### Goal of the exercise
Which lines in the entries below contain the word "arrow"? Copy out each of them in full.

[Dataset rows]
+ + + +

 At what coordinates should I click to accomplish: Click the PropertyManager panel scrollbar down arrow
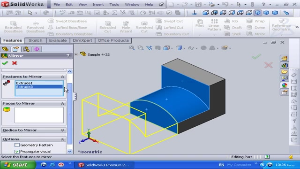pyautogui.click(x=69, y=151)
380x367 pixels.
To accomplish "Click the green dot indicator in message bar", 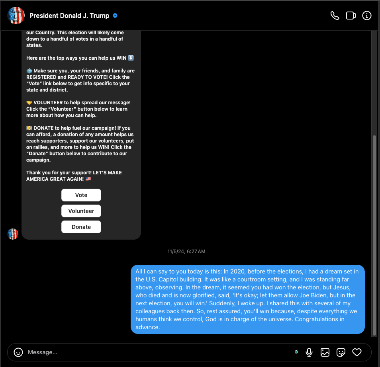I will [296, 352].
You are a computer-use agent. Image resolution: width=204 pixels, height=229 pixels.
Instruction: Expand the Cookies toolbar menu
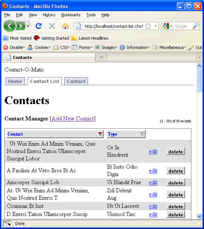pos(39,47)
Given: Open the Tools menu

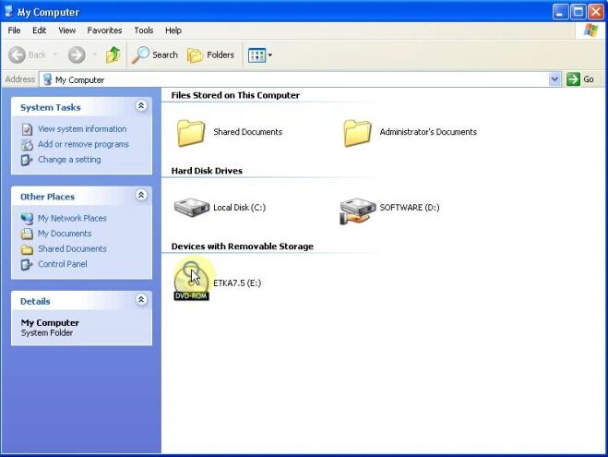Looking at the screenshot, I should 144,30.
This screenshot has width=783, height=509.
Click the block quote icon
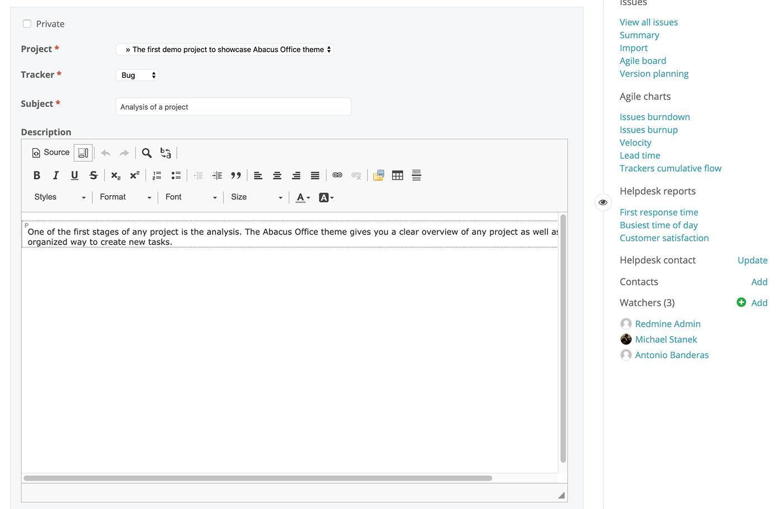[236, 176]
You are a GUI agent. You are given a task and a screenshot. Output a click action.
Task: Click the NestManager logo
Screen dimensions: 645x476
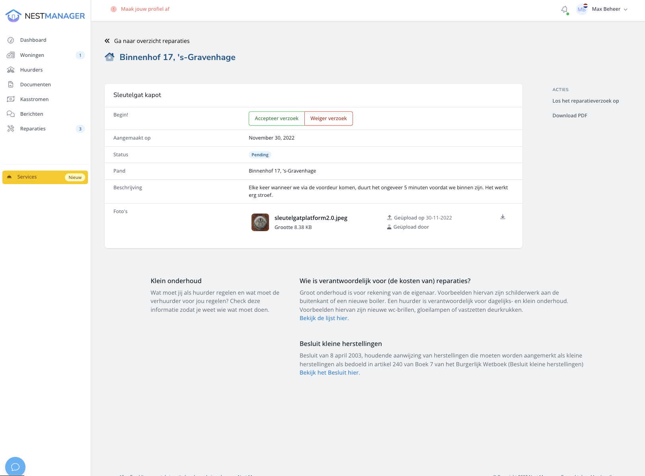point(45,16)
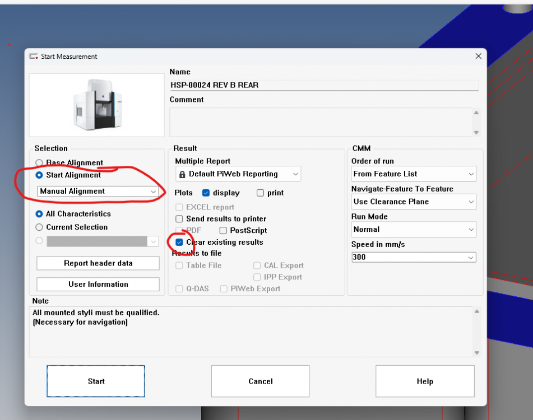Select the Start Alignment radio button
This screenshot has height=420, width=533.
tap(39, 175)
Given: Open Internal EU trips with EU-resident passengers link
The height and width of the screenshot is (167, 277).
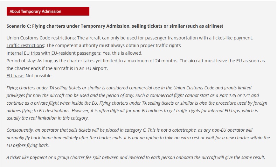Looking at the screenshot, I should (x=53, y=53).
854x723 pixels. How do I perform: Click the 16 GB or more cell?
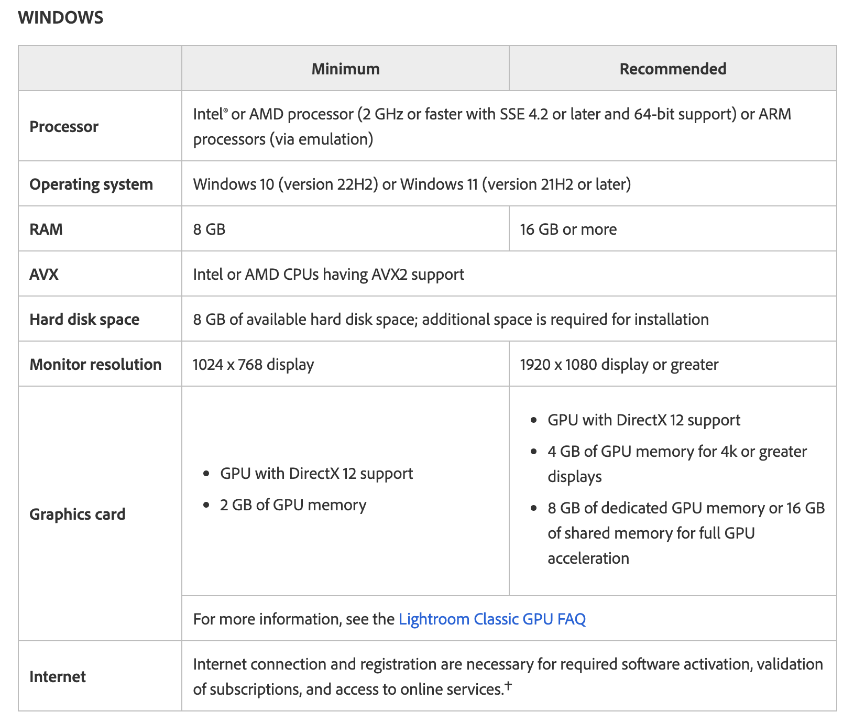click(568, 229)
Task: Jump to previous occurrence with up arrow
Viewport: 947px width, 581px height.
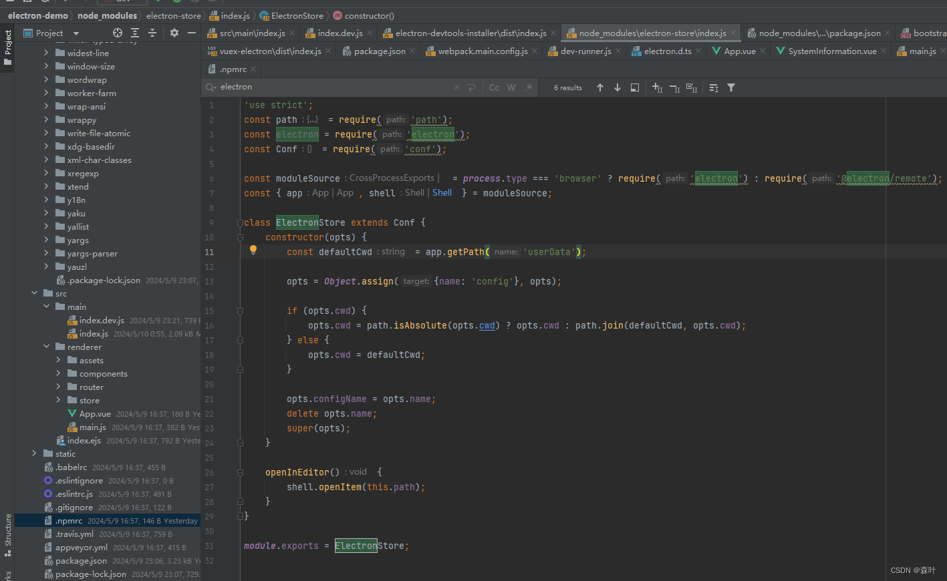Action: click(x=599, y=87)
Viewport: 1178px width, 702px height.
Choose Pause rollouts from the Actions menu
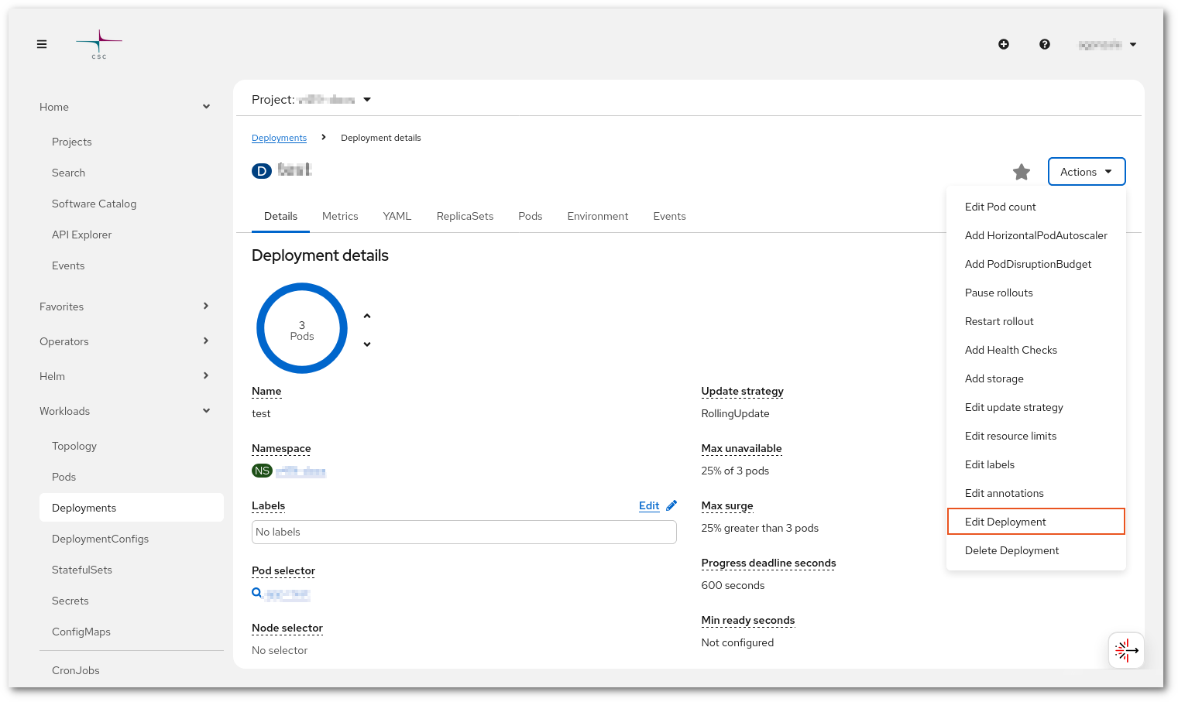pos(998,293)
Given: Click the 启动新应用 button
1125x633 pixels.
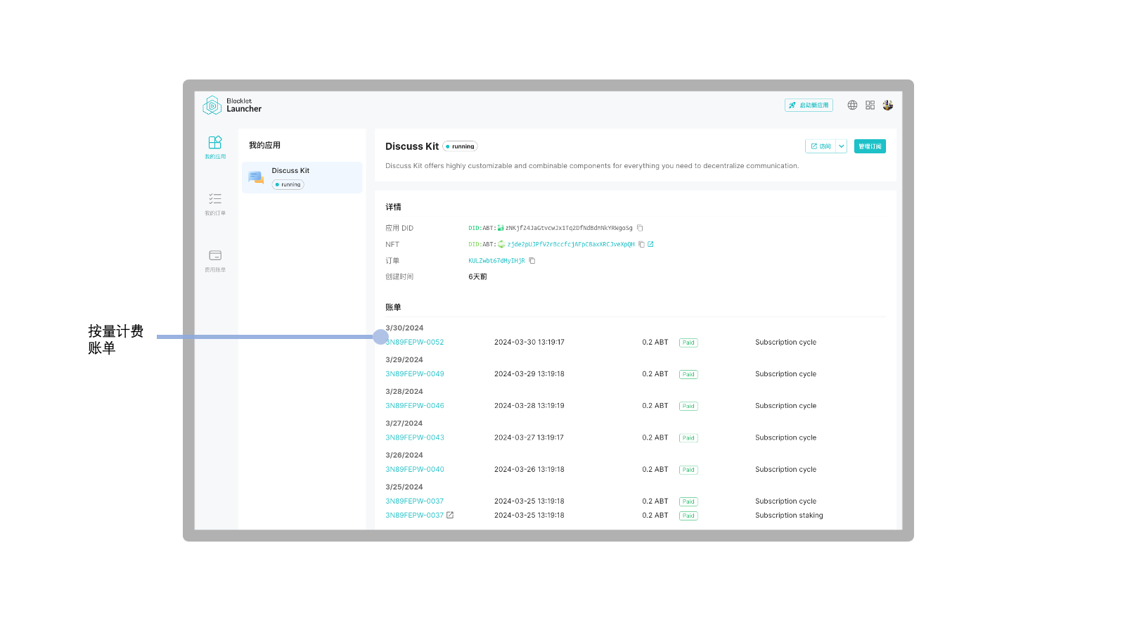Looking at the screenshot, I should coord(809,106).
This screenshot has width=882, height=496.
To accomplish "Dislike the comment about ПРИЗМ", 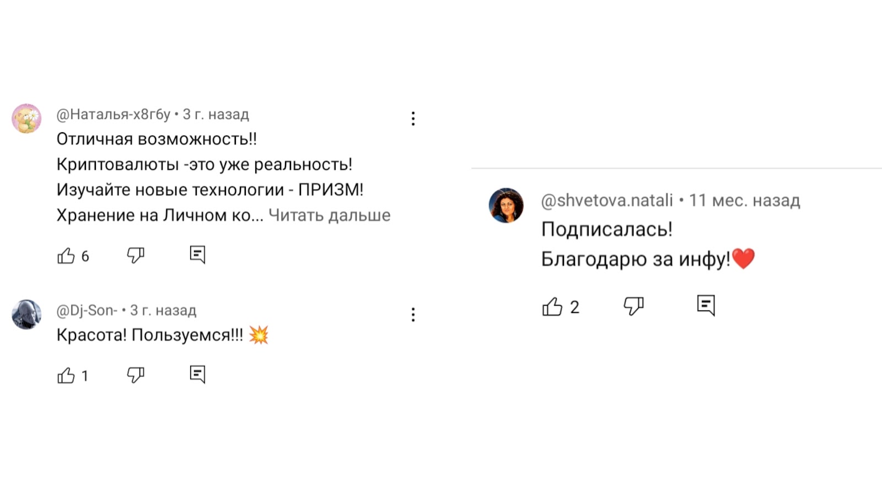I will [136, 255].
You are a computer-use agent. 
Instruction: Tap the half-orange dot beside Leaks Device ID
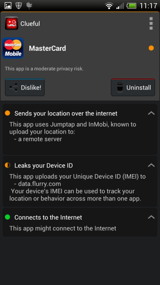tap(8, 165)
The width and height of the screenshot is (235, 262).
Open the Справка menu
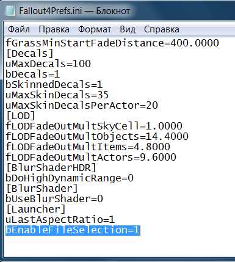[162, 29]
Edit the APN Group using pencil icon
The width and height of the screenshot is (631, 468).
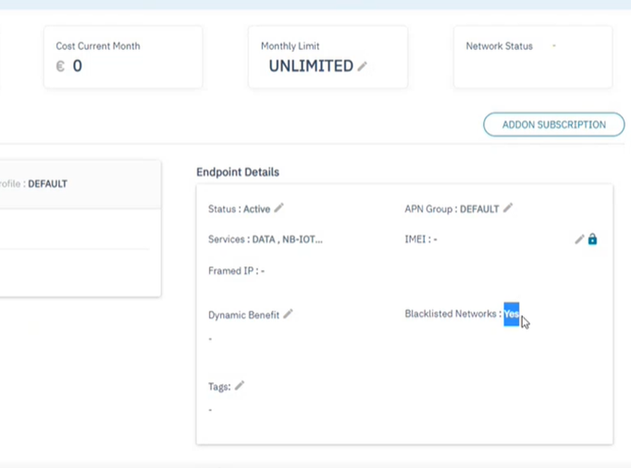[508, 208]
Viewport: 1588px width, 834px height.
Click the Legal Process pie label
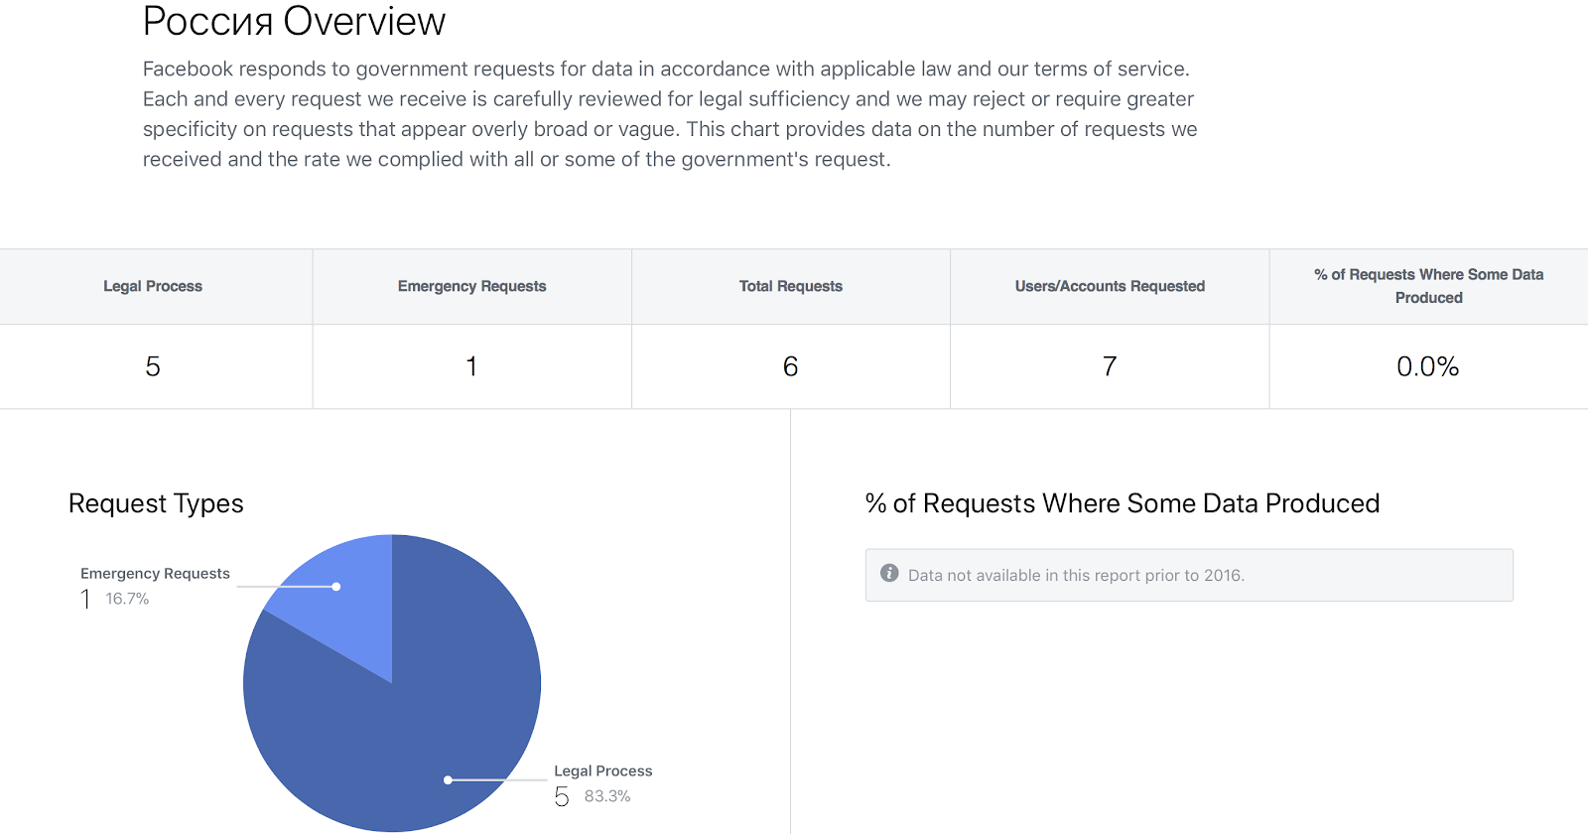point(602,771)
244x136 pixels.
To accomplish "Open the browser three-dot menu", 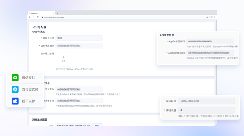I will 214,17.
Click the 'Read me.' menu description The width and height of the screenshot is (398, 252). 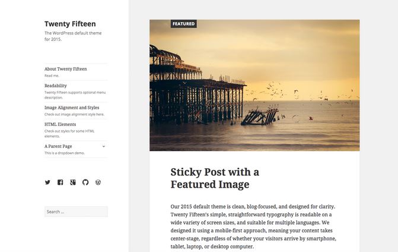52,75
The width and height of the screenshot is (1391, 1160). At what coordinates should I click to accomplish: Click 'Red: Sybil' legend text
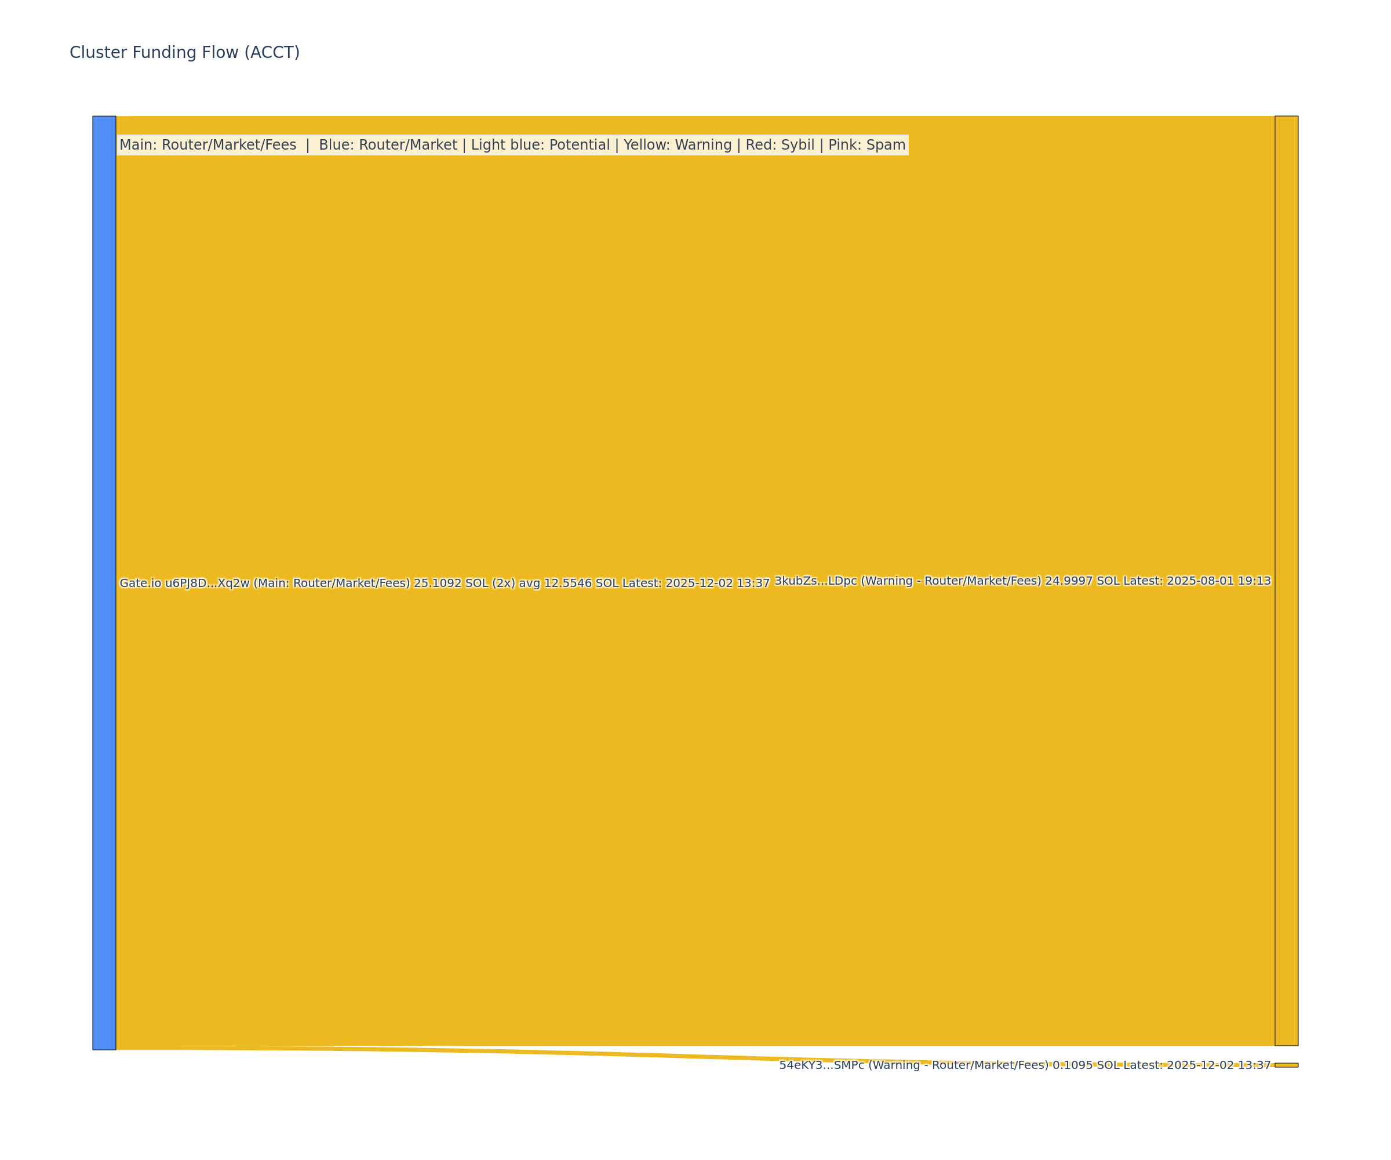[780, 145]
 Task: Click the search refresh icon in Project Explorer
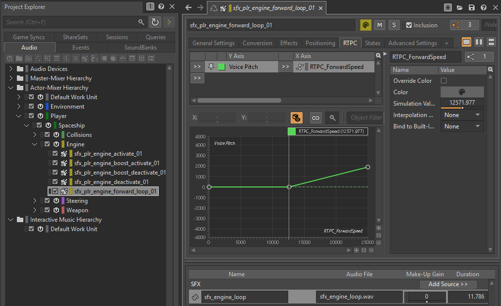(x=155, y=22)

+ + + +

### Result for this task
 At what coordinates should I click to accomplish: Click the PropertyManager panel scrollbar down arrow
Task: Jump to previous occurrence with up arrow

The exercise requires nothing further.